Content Warning: The the story told here includes references to suicide and child abuse, although the abuse is not described graphically.
Early one fall morning in 2017, in a middle-class suburb on the outskirts of Atlanta, Chris Janczewski stood alone in the doorway of a home he wasn’t invited to enter.
Moments earlier, armed Homeland Security Investigations agents in ballistic vests had taken up positions around the neat two-story brick house, pounded on the front door, and when a family member living there opened it, burst in. Janczewski, a criminal investigator with the Internal Revenue Service, followed quietly behind. Now he found himself at the entrance, in the eye of a flurry of activity, watching as agents searched the premises and seized electronic devices.

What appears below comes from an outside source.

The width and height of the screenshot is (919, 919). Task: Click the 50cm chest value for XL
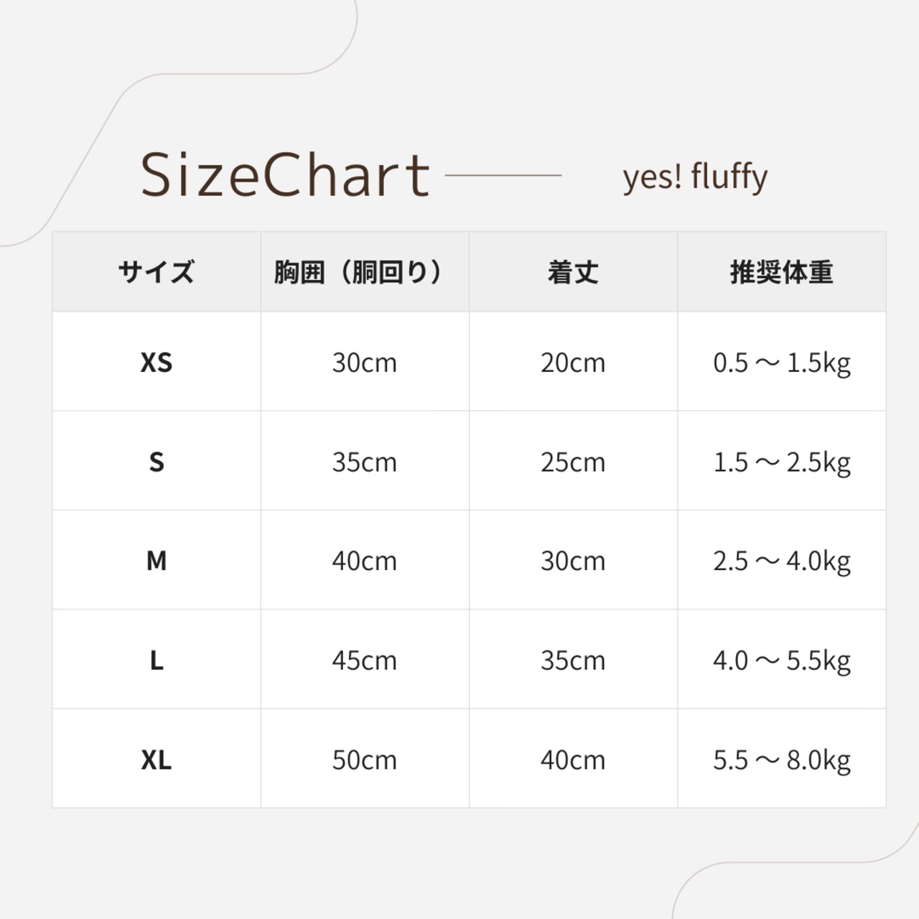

They separated the family, putting the father, an assistant principal at the local high school and the subject of their investigation, in one room; his wife in another; the two children in third. An agent turned on a TV and turned it on Mickey Mouse Clubhouse in an attempt to distract the children from the invasion of their home and the questioning of their parents.
Janczewski had come to this attack only as an observer, a visitor who had flown in from Washington, D.C., to observe and advise the local homeland security team as it carried out its mandate. But Janczewski’s investigation was what brought the agents here, to this average-looking house with a well-kept yard among all the average-looking houses they could search anywhere in America. He had led them there based on a strange, nascent form of evidence. Janczewski had traced the links on the Bitcoin blockchain, pulling that chain until it connected this ordinary home to an extremely cruel place on the Internet — and then connected that place to hundreds of other people around the world. All complicit in the same massive web of unspeakable violence. All are now on Janczewski’s long list of targets.
Over the previous few years, Yanchevski, his partner Tigran Gambarian and a small group of investigators from a growing list of three-letter US agencies had used this newfound technique, tracking cryptocurrency that once seemed untraceable, to crack one criminal case after another on an unprecedented, epic scale. But these methods never led them to a case like this, where the fate of so many people, both victims and perpetrators, seemed to depend on the findings of this new form of forensics. That morning’s search in a suburb near Atlanta was the first time those stakes became real for Janczewski. It was, as he would later put it, a “proof of concept.”
From where Janczewski was stationed at the front of the house, he could hear the Homeland Security agents talking to the father, who answered in a broken, resigned voice. In another room, he heard the agents questioning the man’s wife; she replied that yes, she had found certain images on her husband’s computer, but he told her that he downloaded them by accident when he was pirating music. And in the third room, he could hear the two elementary school-aged children—children more or less the same age as Yanchevski’s—watching television. They asked for a snack, seemingly oblivious to the tragedy that had unfolded for their family.
Janczewski remembers the gravity of the moment that hit him: This was a high school administrator, husband and father of two. Whether he was guilty or innocent, the accusations that this team of law enforcement officers were bringing against him—their very presence in his home—would almost certainly ruin his life.
Janczewski thought back to the method of investigation that had led them there like a digital divining rod, revealing a hidden layer of illicit connections underlying the visible world. He hoped, not for the last time, that it hadn’t let him down.